= WHAT NEEDS TO BE DONE =
An exact transcript of every entry is required, without any of the pictures.

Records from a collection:

════

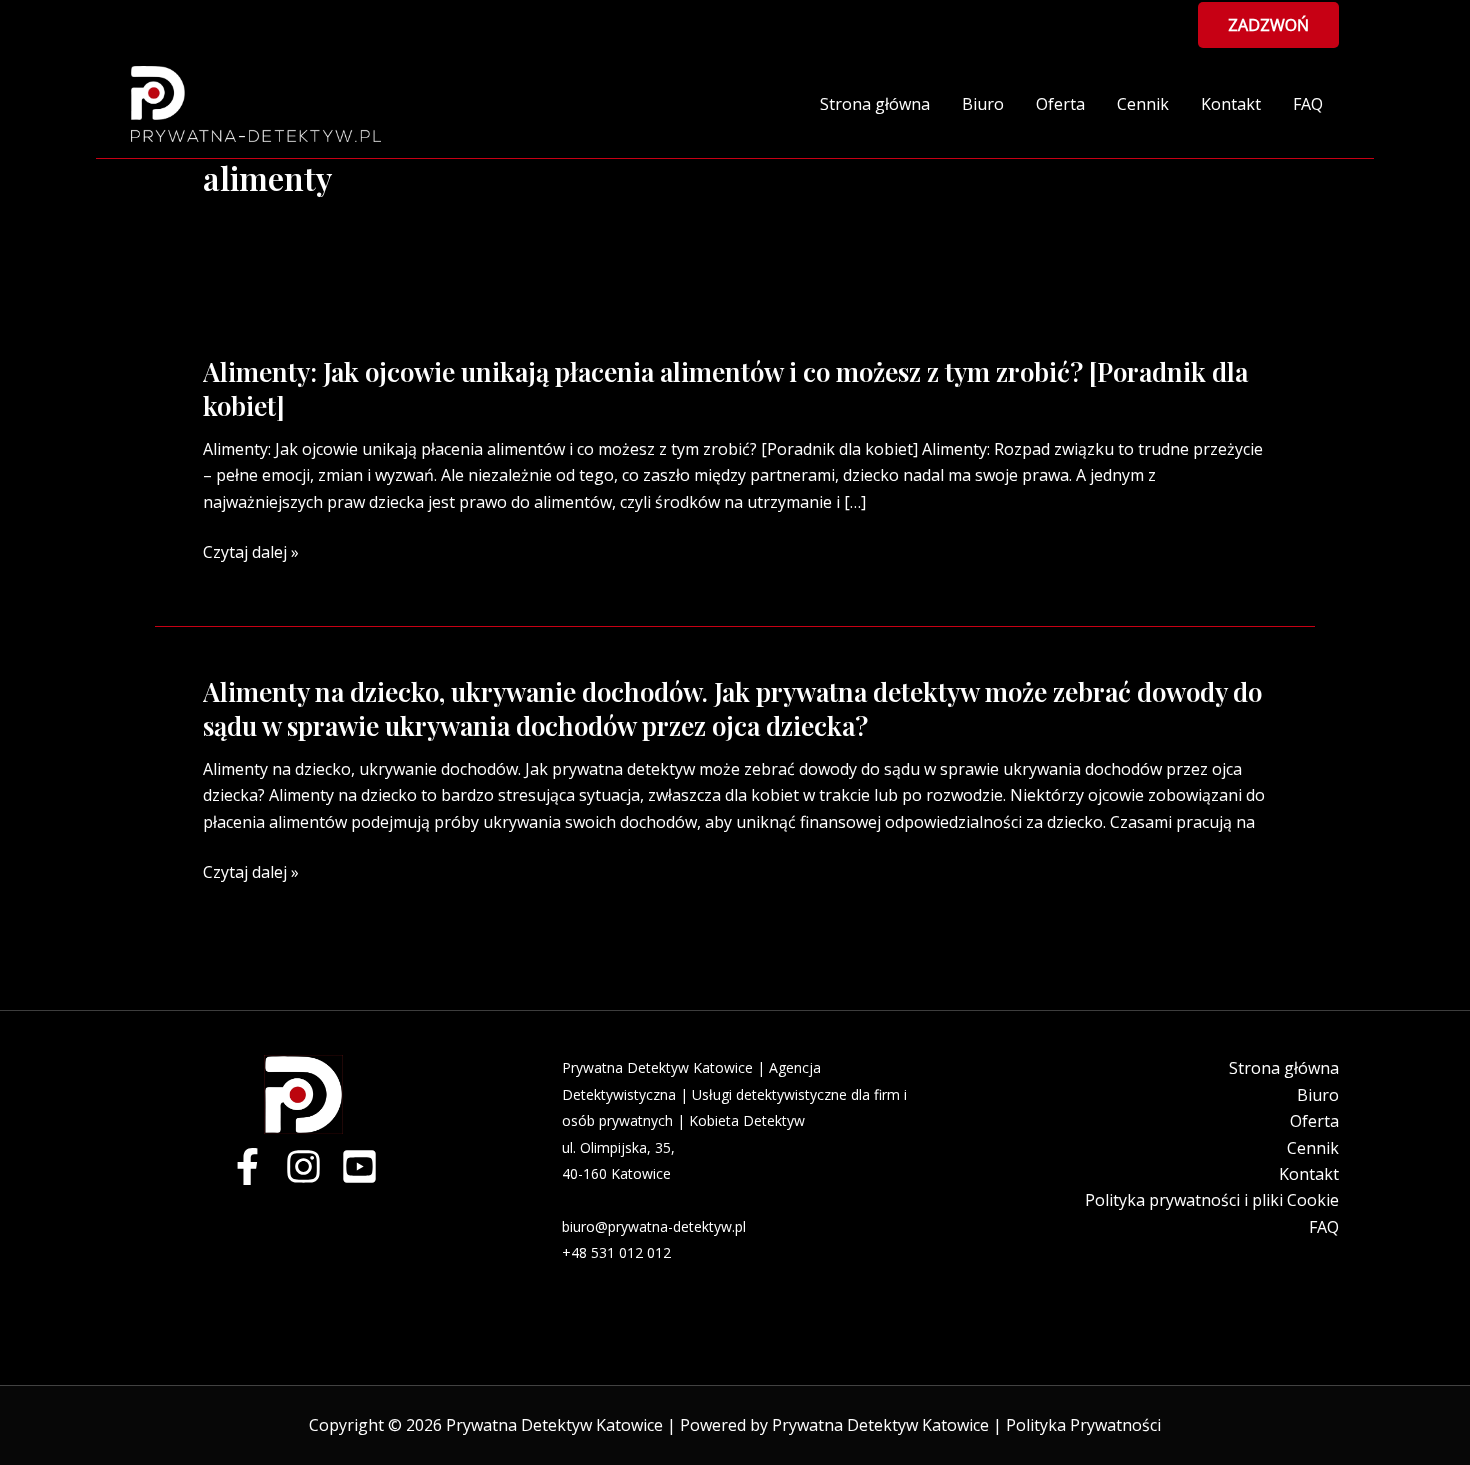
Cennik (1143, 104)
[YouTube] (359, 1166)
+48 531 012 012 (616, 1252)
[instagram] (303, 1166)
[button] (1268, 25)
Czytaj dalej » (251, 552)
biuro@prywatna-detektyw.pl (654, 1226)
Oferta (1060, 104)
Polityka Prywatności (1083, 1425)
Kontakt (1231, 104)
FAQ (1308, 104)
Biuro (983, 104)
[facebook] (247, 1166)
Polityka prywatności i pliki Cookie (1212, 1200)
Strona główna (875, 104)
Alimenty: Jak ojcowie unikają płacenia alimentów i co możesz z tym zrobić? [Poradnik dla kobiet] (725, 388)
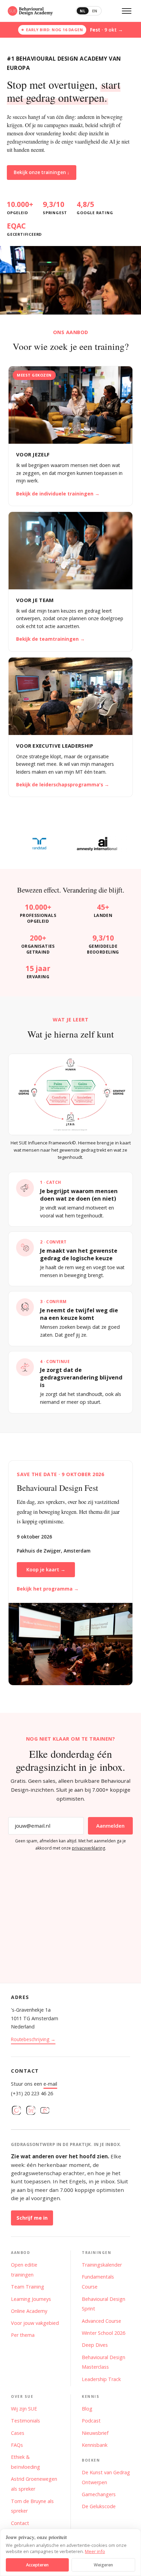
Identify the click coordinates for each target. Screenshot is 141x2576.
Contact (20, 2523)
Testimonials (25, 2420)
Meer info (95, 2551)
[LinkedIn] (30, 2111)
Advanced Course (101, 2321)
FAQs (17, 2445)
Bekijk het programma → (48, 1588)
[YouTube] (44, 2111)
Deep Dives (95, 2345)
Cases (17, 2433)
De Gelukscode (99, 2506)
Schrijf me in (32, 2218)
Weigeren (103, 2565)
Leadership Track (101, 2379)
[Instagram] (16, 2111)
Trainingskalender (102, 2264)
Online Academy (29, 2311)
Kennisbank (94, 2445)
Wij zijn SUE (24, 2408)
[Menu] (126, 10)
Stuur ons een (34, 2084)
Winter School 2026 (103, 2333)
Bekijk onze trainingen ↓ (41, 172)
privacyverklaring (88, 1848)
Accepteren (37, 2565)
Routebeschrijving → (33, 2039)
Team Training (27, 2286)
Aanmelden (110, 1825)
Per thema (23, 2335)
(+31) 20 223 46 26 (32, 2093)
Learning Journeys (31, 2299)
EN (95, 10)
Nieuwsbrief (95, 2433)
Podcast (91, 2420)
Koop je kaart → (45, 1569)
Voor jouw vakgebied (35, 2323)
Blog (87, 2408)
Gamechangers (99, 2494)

════

= YOUR SOLUTION =
Cennik (1143, 104)
[YouTube] (359, 1166)
+48 531 012 012 (616, 1252)
[instagram] (303, 1166)
[button] (1268, 25)
Czytaj dalej » (251, 552)
biuro@prywatna-detektyw.pl (654, 1226)
Oferta (1060, 104)
Polityka Prywatności (1083, 1425)
Kontakt (1231, 104)
FAQ (1308, 104)
Biuro (983, 104)
[facebook] (247, 1166)
Polityka prywatności i pliki Cookie (1212, 1200)
Strona główna (875, 104)
Alimenty: Jak ojcowie unikają płacenia alimentów i co możesz z tym zrobić? [Poradnik dla kobiet] (725, 388)
Identify the click coordinates for each target. Screenshot is 141x2576.
Contact (20, 2523)
Testimonials (25, 2420)
Meer info (95, 2551)
[LinkedIn] (30, 2111)
Advanced Course (101, 2321)
FAQs (17, 2445)
Bekijk het programma → (48, 1588)
[YouTube] (44, 2111)
Deep Dives (95, 2345)
Cases (17, 2433)
De Gelukscode (99, 2506)
Schrijf me in (32, 2218)
Weigeren (103, 2565)
Leadership Track (101, 2379)
[Instagram] (16, 2111)
Trainingskalender (102, 2264)
Online Academy (29, 2311)
Kennisbank (94, 2445)
Wij zijn SUE (24, 2408)
[Menu] (126, 10)
Stuur ons een (34, 2084)
Winter School 2026 (103, 2333)
Bekijk onze trainingen ↓ (41, 172)
privacyverklaring (88, 1848)
Accepteren (37, 2565)
Routebeschrijving → (33, 2039)
Team Training (27, 2286)
Aanmelden (110, 1825)
Per thema (23, 2335)
(+31) 20 223 46 26 (32, 2093)
Learning Journeys (31, 2299)
EN (95, 10)
Nieuwsbrief (95, 2433)
Podcast (91, 2420)
Koop je kaart → (45, 1569)
Voor jouw vakgebied (35, 2323)
Blog (87, 2408)
Gamechangers (99, 2494)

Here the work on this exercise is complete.